Required action:
Which lines below include "computer"? Copy them all.

Records for processing:

--------

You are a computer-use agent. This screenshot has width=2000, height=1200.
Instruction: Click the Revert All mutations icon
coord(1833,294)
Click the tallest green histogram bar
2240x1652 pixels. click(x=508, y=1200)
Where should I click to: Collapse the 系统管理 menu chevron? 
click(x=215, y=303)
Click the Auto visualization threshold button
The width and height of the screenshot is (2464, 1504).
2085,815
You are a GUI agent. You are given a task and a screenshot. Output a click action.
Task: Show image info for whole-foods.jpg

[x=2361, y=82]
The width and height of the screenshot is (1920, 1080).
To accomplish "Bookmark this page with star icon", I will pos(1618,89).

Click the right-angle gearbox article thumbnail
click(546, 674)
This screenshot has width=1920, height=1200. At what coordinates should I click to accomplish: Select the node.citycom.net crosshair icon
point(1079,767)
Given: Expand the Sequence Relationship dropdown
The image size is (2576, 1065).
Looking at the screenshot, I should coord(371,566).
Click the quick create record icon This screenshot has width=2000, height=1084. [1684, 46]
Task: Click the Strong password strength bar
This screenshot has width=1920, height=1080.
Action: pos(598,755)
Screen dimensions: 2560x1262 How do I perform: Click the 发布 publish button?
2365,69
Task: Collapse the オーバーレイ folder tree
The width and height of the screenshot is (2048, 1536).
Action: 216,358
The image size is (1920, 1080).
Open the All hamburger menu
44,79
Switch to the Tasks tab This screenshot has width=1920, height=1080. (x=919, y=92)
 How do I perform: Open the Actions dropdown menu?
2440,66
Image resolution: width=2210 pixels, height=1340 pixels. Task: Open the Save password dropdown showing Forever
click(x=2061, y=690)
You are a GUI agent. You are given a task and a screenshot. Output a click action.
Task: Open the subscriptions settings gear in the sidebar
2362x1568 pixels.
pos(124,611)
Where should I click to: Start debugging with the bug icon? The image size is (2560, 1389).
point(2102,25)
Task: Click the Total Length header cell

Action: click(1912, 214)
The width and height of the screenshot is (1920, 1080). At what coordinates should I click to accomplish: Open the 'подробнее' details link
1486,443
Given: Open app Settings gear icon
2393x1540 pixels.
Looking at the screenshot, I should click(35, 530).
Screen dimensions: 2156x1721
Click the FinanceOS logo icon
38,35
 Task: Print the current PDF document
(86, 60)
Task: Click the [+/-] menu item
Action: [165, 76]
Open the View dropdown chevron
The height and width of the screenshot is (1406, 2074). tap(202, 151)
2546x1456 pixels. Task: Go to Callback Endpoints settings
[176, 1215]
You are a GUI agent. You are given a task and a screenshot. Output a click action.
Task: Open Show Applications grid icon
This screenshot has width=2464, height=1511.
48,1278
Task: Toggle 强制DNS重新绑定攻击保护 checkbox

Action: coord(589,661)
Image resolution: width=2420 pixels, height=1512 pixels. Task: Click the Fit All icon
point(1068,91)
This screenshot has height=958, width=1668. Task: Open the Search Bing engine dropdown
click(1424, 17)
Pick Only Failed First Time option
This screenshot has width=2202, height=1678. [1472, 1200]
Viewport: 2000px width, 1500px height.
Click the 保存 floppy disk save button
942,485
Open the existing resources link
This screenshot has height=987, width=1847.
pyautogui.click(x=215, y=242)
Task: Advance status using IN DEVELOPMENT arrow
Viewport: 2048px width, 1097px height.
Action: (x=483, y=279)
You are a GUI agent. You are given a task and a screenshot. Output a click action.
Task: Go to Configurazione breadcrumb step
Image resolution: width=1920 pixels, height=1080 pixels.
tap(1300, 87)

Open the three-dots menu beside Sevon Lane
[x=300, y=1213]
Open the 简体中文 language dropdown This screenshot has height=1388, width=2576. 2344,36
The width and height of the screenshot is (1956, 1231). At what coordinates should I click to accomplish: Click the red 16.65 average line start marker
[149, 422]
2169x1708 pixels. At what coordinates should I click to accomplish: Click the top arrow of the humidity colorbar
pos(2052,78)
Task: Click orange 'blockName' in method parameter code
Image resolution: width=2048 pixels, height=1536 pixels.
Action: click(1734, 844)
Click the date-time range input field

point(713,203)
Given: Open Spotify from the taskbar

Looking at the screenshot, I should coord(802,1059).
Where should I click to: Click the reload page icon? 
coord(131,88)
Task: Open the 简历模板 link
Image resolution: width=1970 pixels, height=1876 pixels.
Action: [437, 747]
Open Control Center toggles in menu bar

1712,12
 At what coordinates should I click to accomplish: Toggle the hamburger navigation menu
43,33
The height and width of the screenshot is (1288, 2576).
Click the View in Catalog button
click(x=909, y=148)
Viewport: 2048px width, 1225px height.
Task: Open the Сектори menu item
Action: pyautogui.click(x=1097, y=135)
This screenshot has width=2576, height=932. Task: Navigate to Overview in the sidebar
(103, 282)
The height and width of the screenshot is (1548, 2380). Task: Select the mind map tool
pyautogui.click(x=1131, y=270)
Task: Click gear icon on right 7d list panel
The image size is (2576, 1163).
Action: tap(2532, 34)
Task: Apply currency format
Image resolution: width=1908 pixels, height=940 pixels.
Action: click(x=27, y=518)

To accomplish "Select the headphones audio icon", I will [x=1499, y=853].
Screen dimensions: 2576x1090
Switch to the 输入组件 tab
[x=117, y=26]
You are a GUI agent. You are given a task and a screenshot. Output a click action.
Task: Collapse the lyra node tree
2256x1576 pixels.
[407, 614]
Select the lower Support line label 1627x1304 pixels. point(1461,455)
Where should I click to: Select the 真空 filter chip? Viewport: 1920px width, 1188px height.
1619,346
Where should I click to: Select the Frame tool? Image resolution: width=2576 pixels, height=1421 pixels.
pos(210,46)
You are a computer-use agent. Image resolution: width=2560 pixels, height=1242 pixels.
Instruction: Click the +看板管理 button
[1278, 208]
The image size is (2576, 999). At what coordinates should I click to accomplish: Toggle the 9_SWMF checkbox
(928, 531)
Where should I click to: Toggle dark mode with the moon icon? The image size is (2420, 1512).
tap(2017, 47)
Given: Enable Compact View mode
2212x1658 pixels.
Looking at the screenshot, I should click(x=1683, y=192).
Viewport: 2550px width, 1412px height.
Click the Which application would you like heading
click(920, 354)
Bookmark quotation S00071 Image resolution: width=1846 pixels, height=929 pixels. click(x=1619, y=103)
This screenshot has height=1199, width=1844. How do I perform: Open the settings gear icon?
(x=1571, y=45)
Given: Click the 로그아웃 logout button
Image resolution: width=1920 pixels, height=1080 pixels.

--------

Written solution:
You are a computer-use agent. This screenshot has width=2000, height=1200.
You are a computer-use agent. Image resolution: width=2560 pixels, height=1242 pixels.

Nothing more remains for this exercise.